Şirket Müdür/müdürler kurulu tarafından Şirketin iflasının bildirilmemesinin müeyyidesi icra iflas kanunun 345/a maddesine göre; İdare ve temsil ile görevlendirilmiş kimseler veya tasfiye memurları İİF kanunun 179.uncu maddesine göre şirketin mevcudunun borçlarını karşılamadığını bildirerek şirketin iflasını istemezler ise, alacaklılardan birinin şikayeti üzerine 10 günden üç aya kadar hapis cezası ile cezalandırılır hükmüne yer vermiştir.

SONUÇ

Müdür/müdürler kurulunun en önemli vazgeçilmez

görevlerinden bir tanesi de Şirketin borca batık durumunun tespit edilmesidir. TTK nu bunu 3 madde halinde dikkate almış.

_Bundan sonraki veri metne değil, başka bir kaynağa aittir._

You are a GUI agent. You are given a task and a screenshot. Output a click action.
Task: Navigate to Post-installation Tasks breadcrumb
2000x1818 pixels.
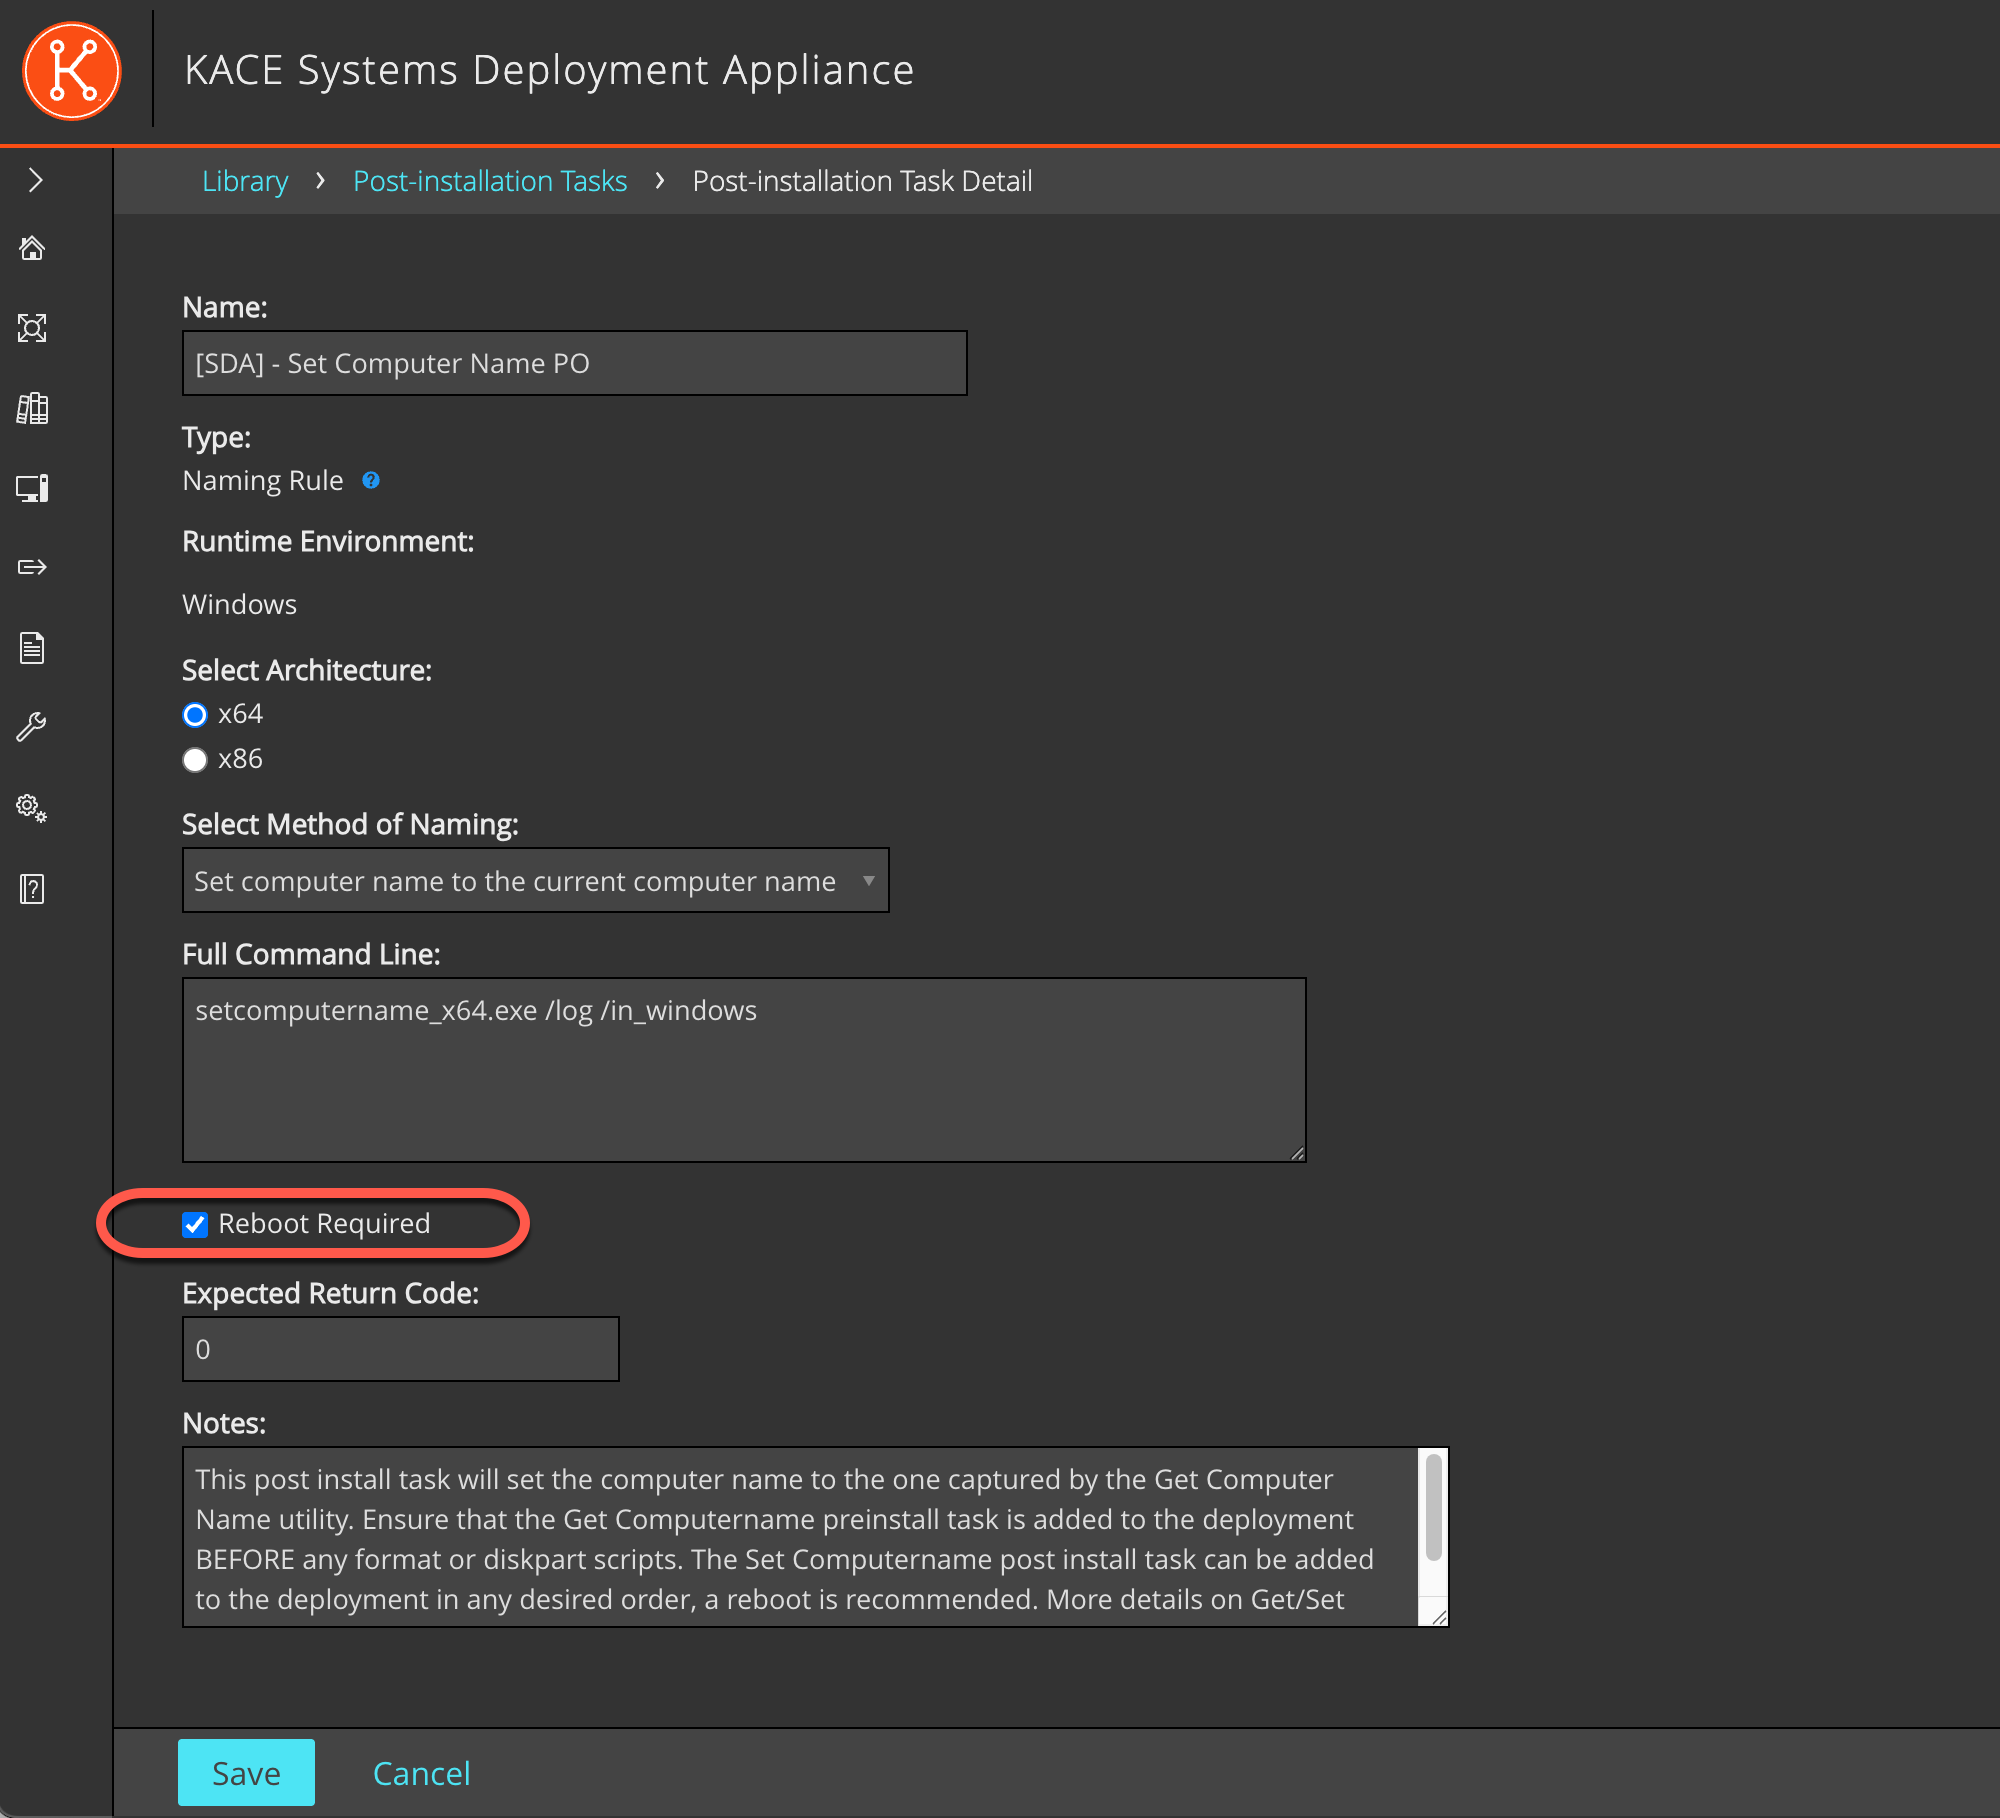[x=489, y=181]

(1) Şirket sermayesi ile Kanuni yedek akçeler toplamının yarısının zarar sebebiyle karşılıksız kalması, (2)Şirket sermayesi ile kanuni yedek akçeler toplamının üçte ikisinin zarar sebebiyle karşılıksız kalması, (3)Şirket aktiflerinin alacaklıların alacaklarının karşılanmasında yetersiz kalmasıdır. Söz konusu durum karşısında Müdür/Müdürler kurulunun gerekli özen ve risklerin erken teşhisi ve yönetimi komitesinin kurulması ile ilgi görevlerini yerine tam getirmemesi ve şirketin borca batıklık durumunu tespit edip mahkemeye bildirmemesi halinde alacaklılardan biri tarafından yapılacak bir şikayet üzerine10 günden 3 aya kadar hapis cezasına çarptırılabilir. Günümüzde artık Banka ve ilgili kurumlarla çalışmayan şirket ve işletmeler söz konusu değildir. Meslektaşlar olarak mükelleflerimize bu konularda bilgilendirmek ve en azından yılsonları çıkartılan bilançolardan durum analizi yapmanın yerinde olacağı kanısındayım.